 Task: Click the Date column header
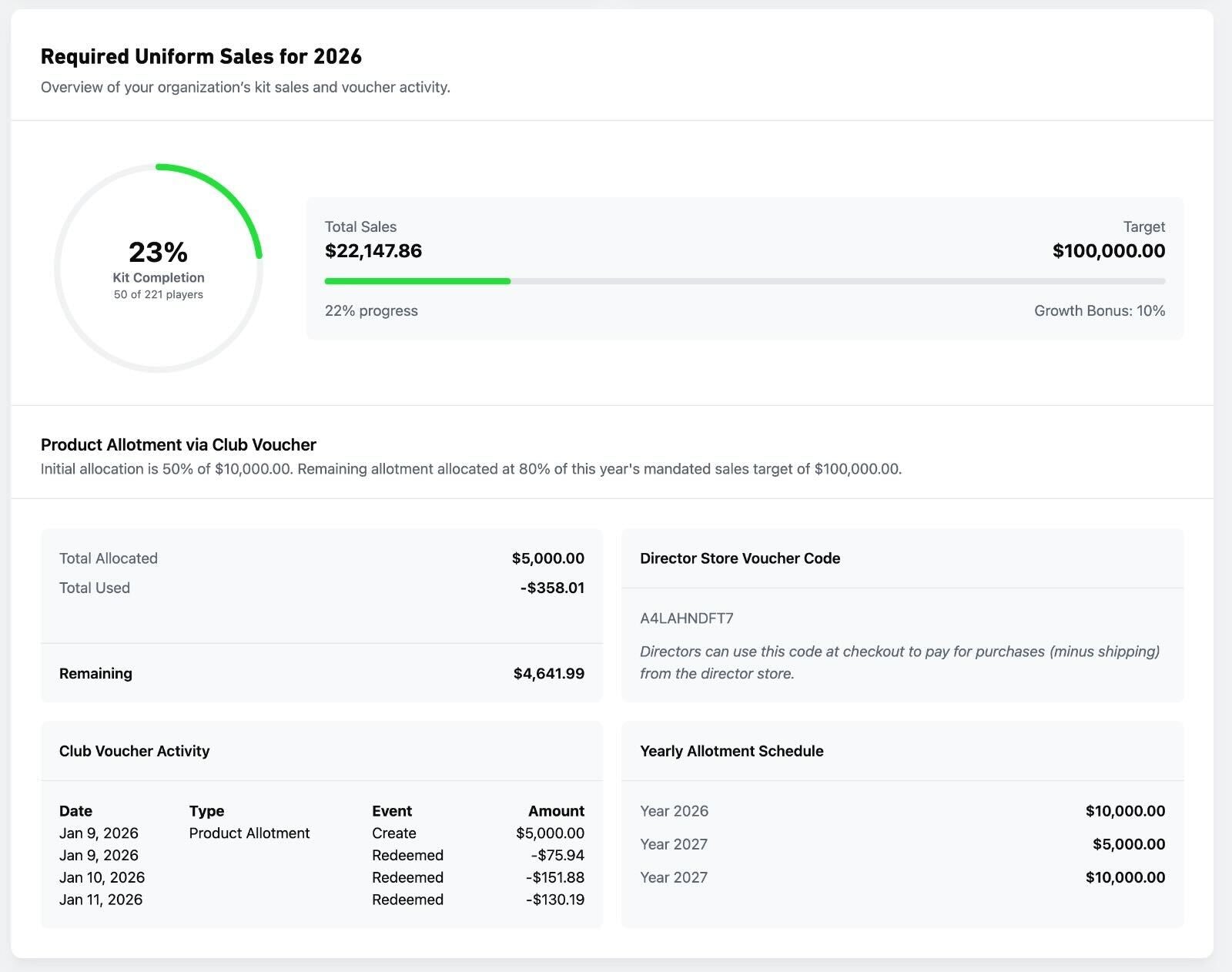point(75,811)
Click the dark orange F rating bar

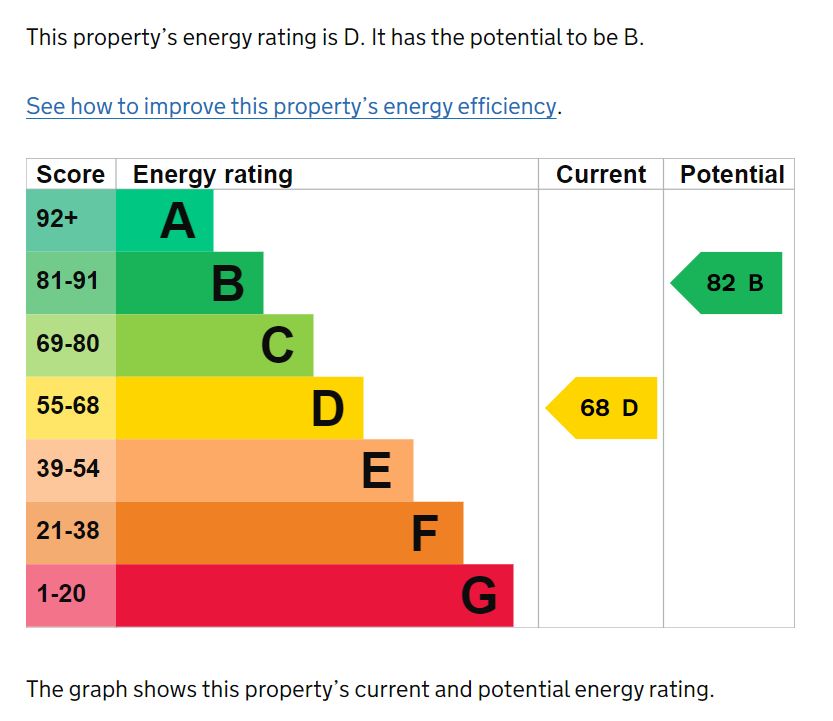point(290,532)
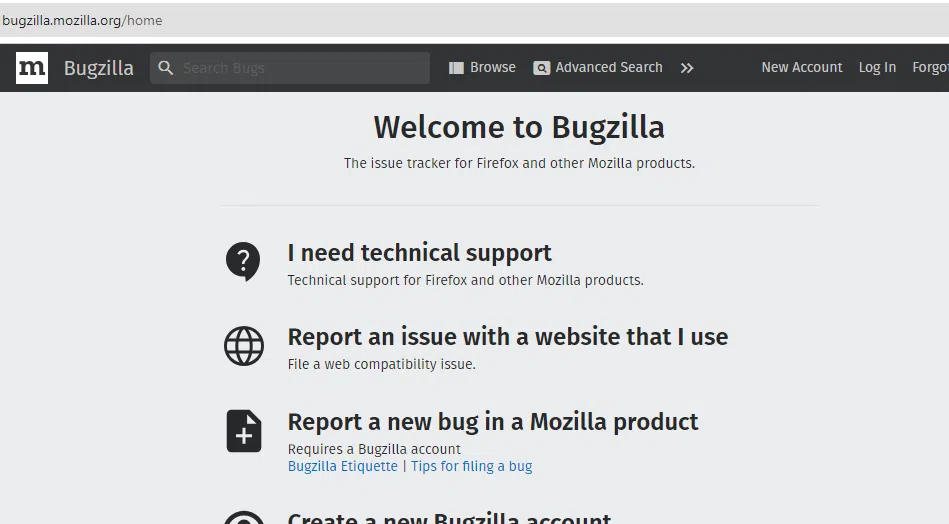Click the new bug document icon
Screen dimensions: 949x524
243,432
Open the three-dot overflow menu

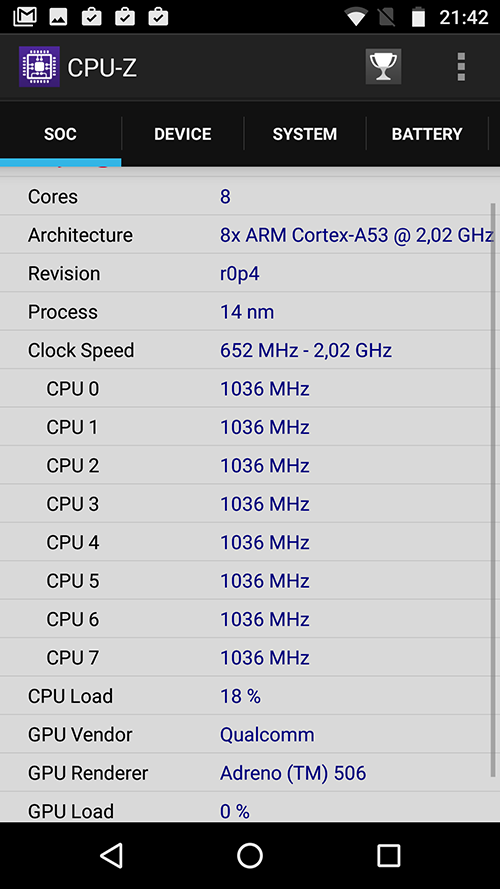[461, 67]
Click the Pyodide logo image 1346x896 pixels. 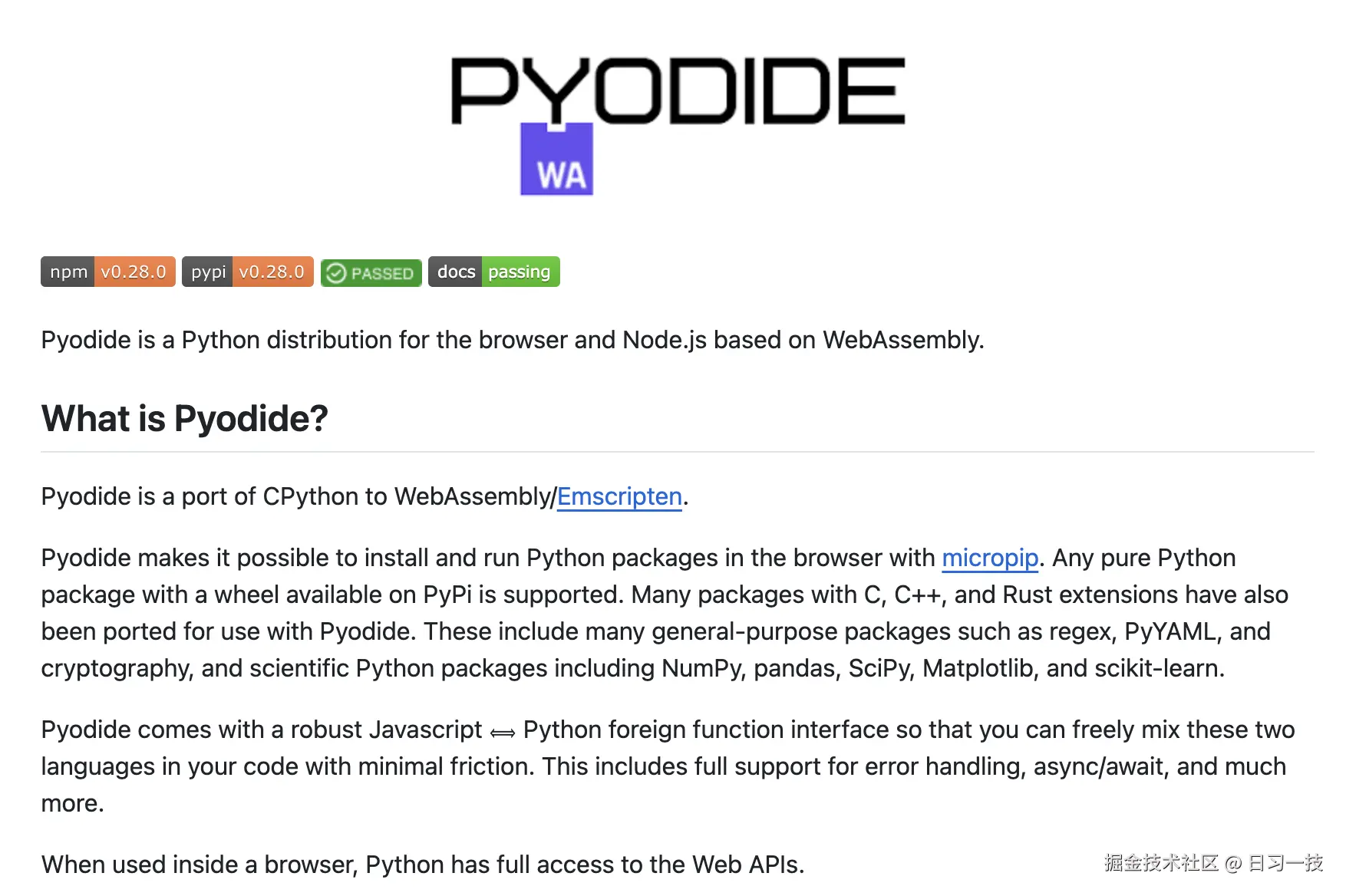click(x=678, y=125)
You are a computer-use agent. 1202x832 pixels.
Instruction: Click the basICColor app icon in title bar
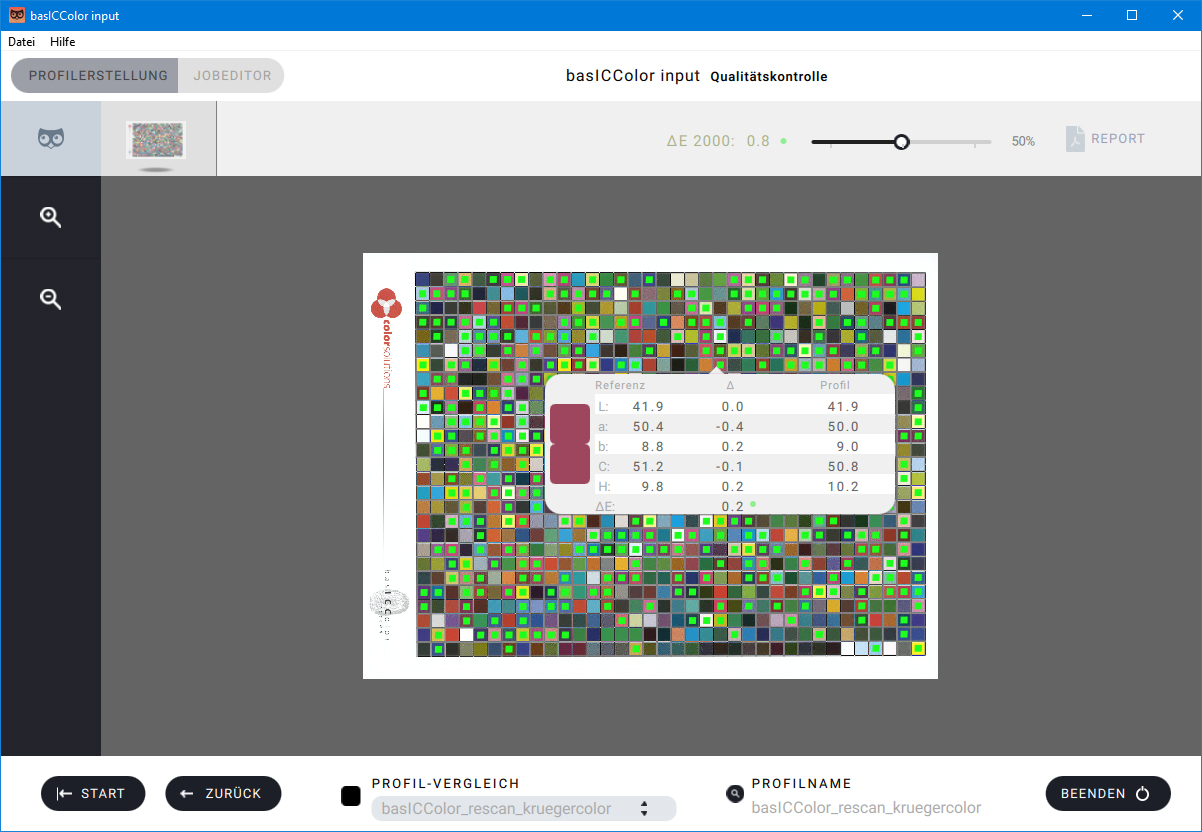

++++++++++++++++++++

• [What you are asked to do]
The line containing "You are a computer-use" marks the start: set down exactly that line and every line after it through the last line of the data, without any pictures.

• [Written response]
You are a computer-use agent. 1202x832 pixels.
Instruction: Click the basICColor app icon in title bar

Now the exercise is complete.